I looked round, I put down my pitcher,
I picked up a clumsy log
And threw it at the water trough with a clatter.
I think it did not hit him,
But suddenly that part of him that was left behind
convulsed in undignified haste,
Writhed like lightning, and was gone
Into the black hole, the earth-lipped fissure in the wall-front,
At which, in the intense still noon, I stared with fascination.
And immediately I regretted it.
I thought how paltry, how vulgar, what a mean act!
I despised myself and the voices of my accursed human education.
And I thought of the albatross,
And I wished he would come back, my snake.
For he seemed to me again like a king,
Like a king in exile, uncrowned in the underworld,
Now due to be crowned again.
And so, I missed my chance with one of the lords
Of life.
And I have something to expiate;
A pettiness.

D.H. Lawrence

David Herbert Lawrence (1885-1930) occupies a unique position among the leading Modernist writers of the generation that came of age before the outbreak of the First World War.
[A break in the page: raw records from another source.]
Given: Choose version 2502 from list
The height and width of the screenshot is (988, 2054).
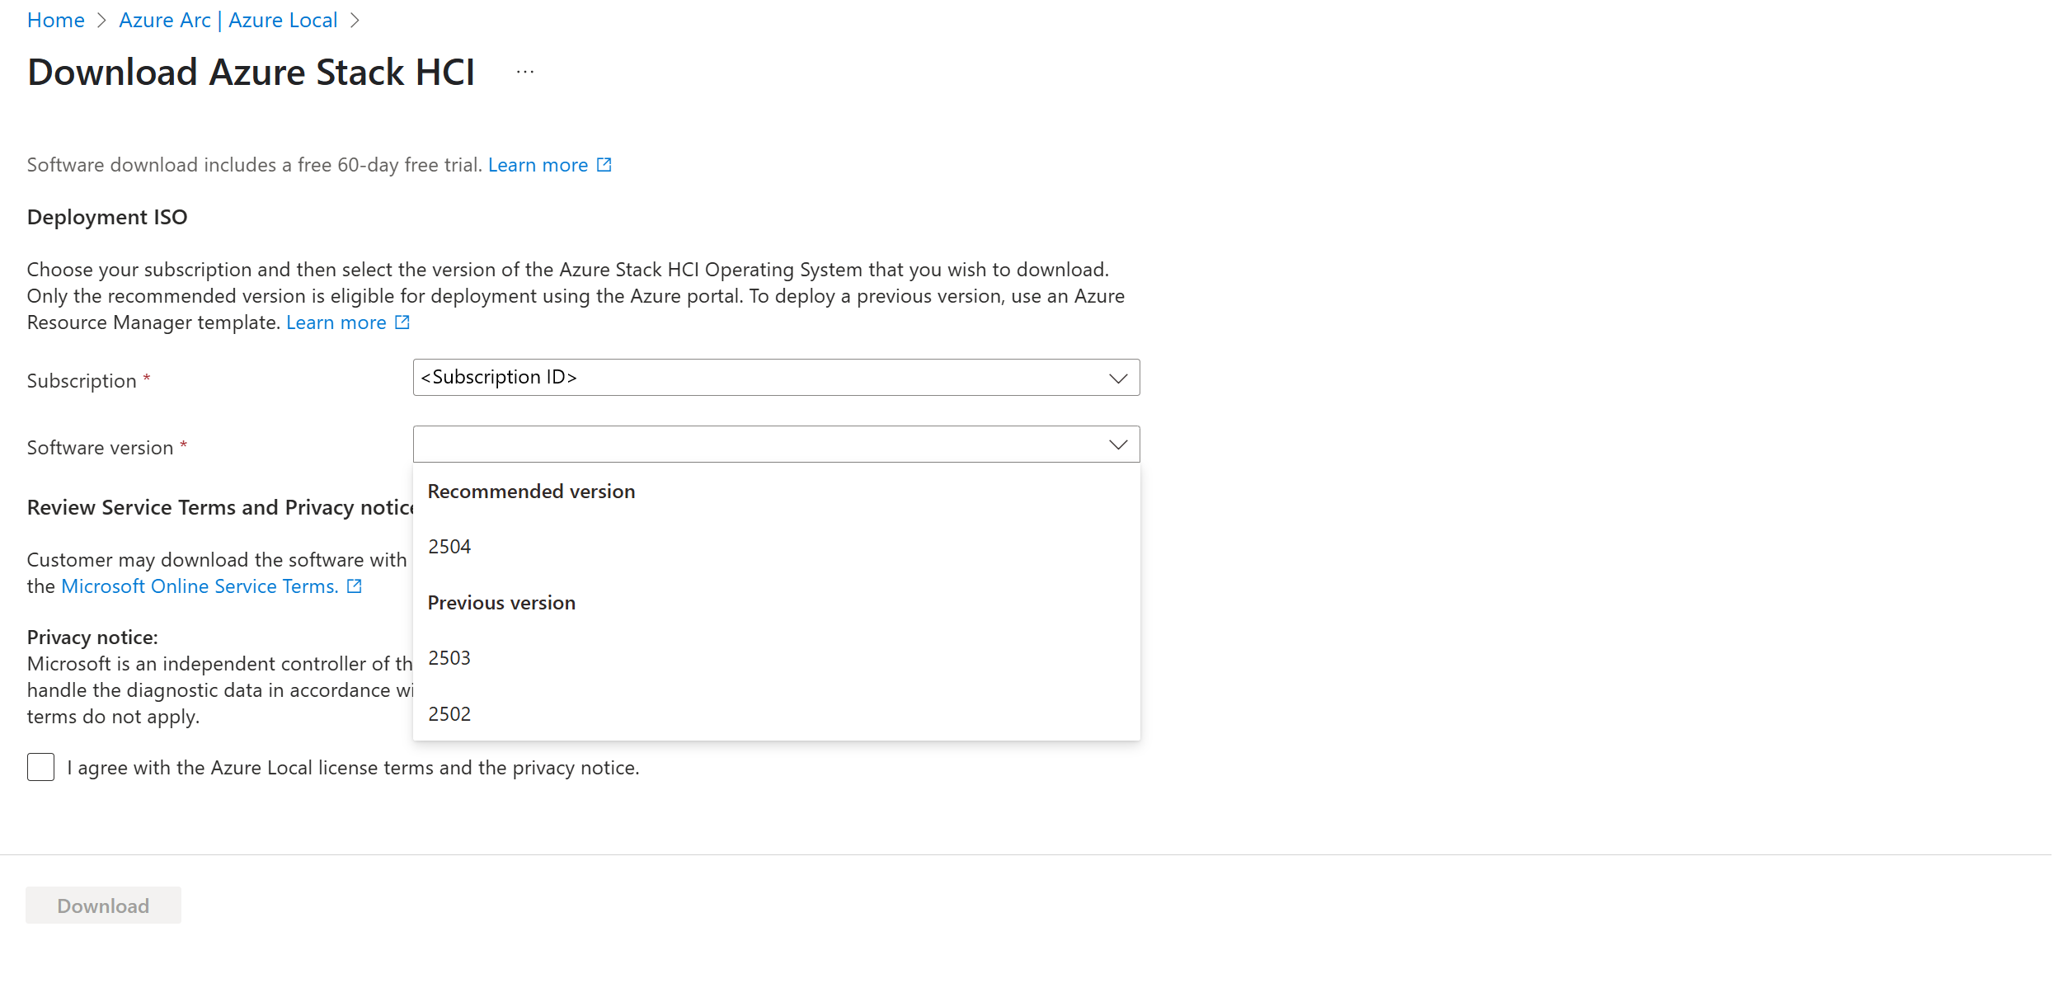Looking at the screenshot, I should point(449,714).
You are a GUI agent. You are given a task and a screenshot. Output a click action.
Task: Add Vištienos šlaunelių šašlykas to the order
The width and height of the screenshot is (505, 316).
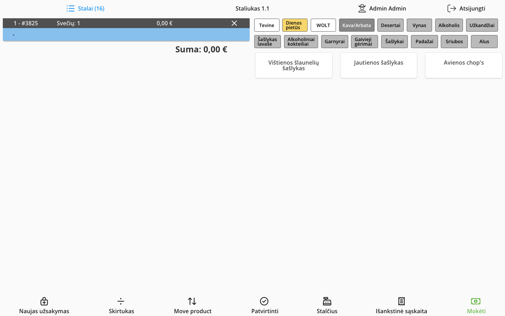(294, 65)
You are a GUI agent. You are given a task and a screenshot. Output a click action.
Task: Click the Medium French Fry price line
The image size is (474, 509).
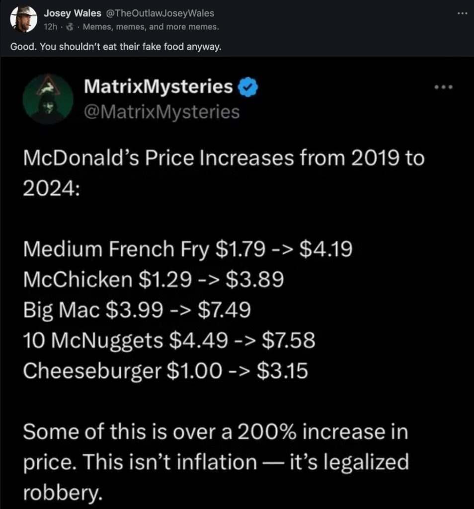tap(188, 249)
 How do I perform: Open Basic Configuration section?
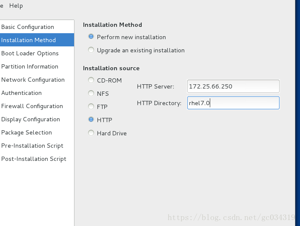point(28,27)
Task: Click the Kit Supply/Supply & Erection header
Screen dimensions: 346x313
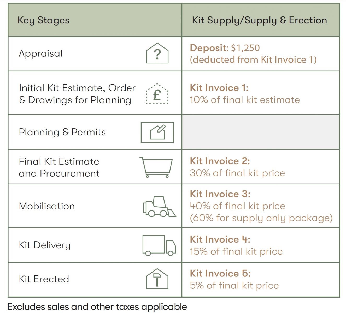Action: [260, 20]
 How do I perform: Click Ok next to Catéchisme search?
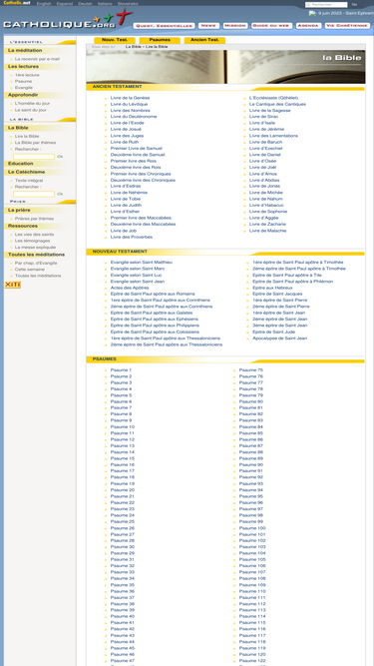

D.H. Lawrence was born near Nottingham in the English Midlands. D.H. Lawrence spent several years as a teacher before turning to writing for a livelihood.

Although D.H. Lawrence is best known for his novels and short stories, he was also a fine poet who wrote free verse. His poetry concentrates on the life-giving force of nature and exalts the physical and instinctual over the purely intellectual.